What to do:
A. Retype the court custody summary below from "The father failed" up to and including "mother in contempt.", keeping every word the same.
B. Pick up the court custody summary below where it stops and keep writing it from there.

The father failed to meet his burden because the evidence did not establish that the mother violated an unequivocal mandate contained in either of the parties’ stipulations (see Matter of Herbst v. Palange, 193 AD3d at 860).  The Family Court properly denied those branches of the father’s petition which were to hold the mother in contempt.

 

Matter of Smith v. Francis, 2021-04007

The parties are parents of one child.  In an August 31, 2017 order, the Family Court awarded the parties joint legal custody of the child, with residential custody to the father and parental access to the mother.  The mother then filed a petition to modify the order, and, in a 2018 custody order, the Family Court granted the petition to the extent of awarding the mother additional parental access.  In May 2019, the mother petitioned to modify the 2018 custody order so as to award her residential custody of the child.  The court conducted a hearing, at which it heard testimony from the mother and one of the child’s teachers, and the father, proceeding pro se, testified in narrative form.  The court also conducted an in camera interview of the child.  The court then, in effect, denied the mother’s petition, concluding that the mother had failed to prove that there had been a change in circumstances warranting a modification of the existing custody arrangement.  The mother appealed, and the Appellate Division reversed.

Information given:
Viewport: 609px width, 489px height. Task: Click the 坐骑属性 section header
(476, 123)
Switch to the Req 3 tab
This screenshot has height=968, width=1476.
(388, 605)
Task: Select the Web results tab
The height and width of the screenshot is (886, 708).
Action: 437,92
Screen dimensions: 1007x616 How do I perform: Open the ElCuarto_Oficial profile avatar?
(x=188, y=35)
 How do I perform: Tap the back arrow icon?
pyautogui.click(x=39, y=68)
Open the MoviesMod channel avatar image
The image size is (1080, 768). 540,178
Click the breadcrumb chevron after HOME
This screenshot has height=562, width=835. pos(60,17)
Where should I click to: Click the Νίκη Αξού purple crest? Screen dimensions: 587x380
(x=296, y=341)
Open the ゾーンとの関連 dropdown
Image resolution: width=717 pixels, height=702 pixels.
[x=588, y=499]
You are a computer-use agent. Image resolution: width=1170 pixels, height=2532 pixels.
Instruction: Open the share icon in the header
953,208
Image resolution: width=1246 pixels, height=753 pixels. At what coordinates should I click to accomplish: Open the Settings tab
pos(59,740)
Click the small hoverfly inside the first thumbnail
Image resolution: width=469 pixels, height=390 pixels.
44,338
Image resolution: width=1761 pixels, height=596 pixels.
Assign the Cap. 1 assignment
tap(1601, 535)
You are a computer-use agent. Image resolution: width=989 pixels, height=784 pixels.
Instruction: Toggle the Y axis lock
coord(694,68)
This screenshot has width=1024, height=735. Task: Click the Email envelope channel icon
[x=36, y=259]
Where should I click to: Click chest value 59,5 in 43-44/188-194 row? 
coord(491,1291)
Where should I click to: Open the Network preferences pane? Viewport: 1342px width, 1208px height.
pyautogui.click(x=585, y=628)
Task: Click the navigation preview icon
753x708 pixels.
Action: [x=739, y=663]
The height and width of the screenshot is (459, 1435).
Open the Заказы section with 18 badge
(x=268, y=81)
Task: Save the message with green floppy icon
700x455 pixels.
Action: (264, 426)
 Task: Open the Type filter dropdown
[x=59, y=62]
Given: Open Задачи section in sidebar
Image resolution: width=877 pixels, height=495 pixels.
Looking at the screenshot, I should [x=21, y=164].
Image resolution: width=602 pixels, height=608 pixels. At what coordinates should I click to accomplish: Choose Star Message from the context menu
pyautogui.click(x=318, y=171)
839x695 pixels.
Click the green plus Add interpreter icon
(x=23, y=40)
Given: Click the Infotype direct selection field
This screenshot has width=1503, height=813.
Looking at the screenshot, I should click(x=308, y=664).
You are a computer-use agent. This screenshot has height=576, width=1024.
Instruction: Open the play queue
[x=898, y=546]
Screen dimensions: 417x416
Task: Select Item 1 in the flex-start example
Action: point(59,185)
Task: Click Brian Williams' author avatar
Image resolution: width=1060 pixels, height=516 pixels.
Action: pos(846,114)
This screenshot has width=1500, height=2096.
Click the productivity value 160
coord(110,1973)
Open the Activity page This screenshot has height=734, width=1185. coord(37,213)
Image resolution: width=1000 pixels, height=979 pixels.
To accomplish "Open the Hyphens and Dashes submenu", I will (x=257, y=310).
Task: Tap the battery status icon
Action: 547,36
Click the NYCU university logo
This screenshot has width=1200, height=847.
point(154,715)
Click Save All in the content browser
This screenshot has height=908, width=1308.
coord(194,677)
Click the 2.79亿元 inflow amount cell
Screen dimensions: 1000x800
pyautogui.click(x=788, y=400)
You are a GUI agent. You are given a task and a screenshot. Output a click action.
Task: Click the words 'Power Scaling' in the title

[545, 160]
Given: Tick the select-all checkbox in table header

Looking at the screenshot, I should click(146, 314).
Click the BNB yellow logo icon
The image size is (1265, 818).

Answers in order:
A.
The father failed to meet his burden because the evidence did not establish that the mother violated an unequivocal mandate contained in either of the parties’ stipulations (see Matter of Herbst v. Palange, 193 AD3d at 860).  The Family Court properly denied those branches of the father’s petition which were to hold the mother in contempt.

B.
While the Family Court stated in its decision that the allegations in the mother’s petition “largely stem from the difficulties that the parties have in co-parenting which predate her petition,” and that “both parties contribute to continuing the conflict between one another,” the court did not identify the facts established at the hearing that supported its denial of the petition.  However, the matter need not be remanded for factual findings, since the record is sufficient to permit the Second Department to conduct an independent review of the evidence (see Matter of Jose L.I., 46 NY2d at 1026; Matter of Gray v. Tyson, __ AD3d __, 2022 NY Slip Op 02998).  The Second Department found that the determination that there had been no change in circumstances warranting a transfer of residential custody to the mother lacks a sound and substantial basis in the record (see Matter of Georgiou-Ely v. Ely, 181 AD3d 885, 886; Matter of Errante v. Murry, 172 AD3d 711, 713).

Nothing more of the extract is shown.